→ **EXTRACT**
Life-Changing Experience for Students in Governor’s Honors Academy

Season 20 Episode 58 Published 5 years, 5 months ago
Description

It was created to provide Utah high school students an opportunity to learn, lead and interact with some of the most successful leaders in business, technology, humanities, education and more. We are talking about the Governor’s Honors Academy at Southern Utah University. In this episode of the Supercast, we hear from two Jordan School District students selected to attend the prestigious academy. Find out how it changed their lives, giving them confidence and a head start on the road to higher education with a four-year scholarship.


Audio Transcription

Superintendent Godfrey:
Hello and welcome to the Supercast. I'm your host, Superintendent Anthony Godfrey. Today we meet two Jordan School District seniors who say their lives were changed by participating in the Governor's Honors Academy at Southern Utah University. The Academy was created to provide Utah high school students an opportunity to learn, lead, and interact with some of the most successful leaders in business technology, humanities, education, and more. Megan Dean, a senior at Copper Hills High and Addison Smith, a senior at Bingham High. We're both selected to attend the prestigious Academy, find out how it changed their lives, giving them confidence and a head start on the road to higher education with a four year scholarship. First, we visit Megan in her Peer Tutoring Class at Copper Hills High, where she is doing something. She loves working to support students who have special needs.

→ **INFORMATION PROVIDED**
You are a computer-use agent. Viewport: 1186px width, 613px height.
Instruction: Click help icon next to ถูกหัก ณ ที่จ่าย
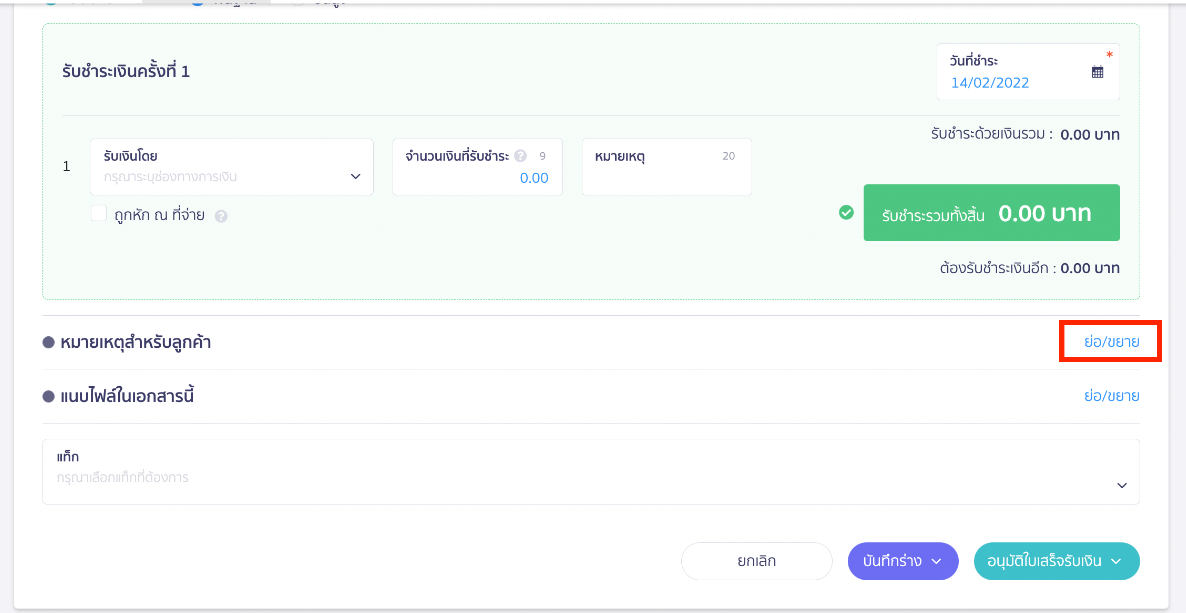pos(221,215)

→ **INSTRUCTIONS FOR THE TASK**
Answer these questions from the Supercast text:
(a) At which university is the Governor's Honors Academy held?
(b) Who is the host of the Supercast?
(c) Which high school does Addison Smith attend?

→ **RIGHT ANSWER**
(a) Southern Utah University
(b) Superintendent Anthony Godfrey
(c) Bingham High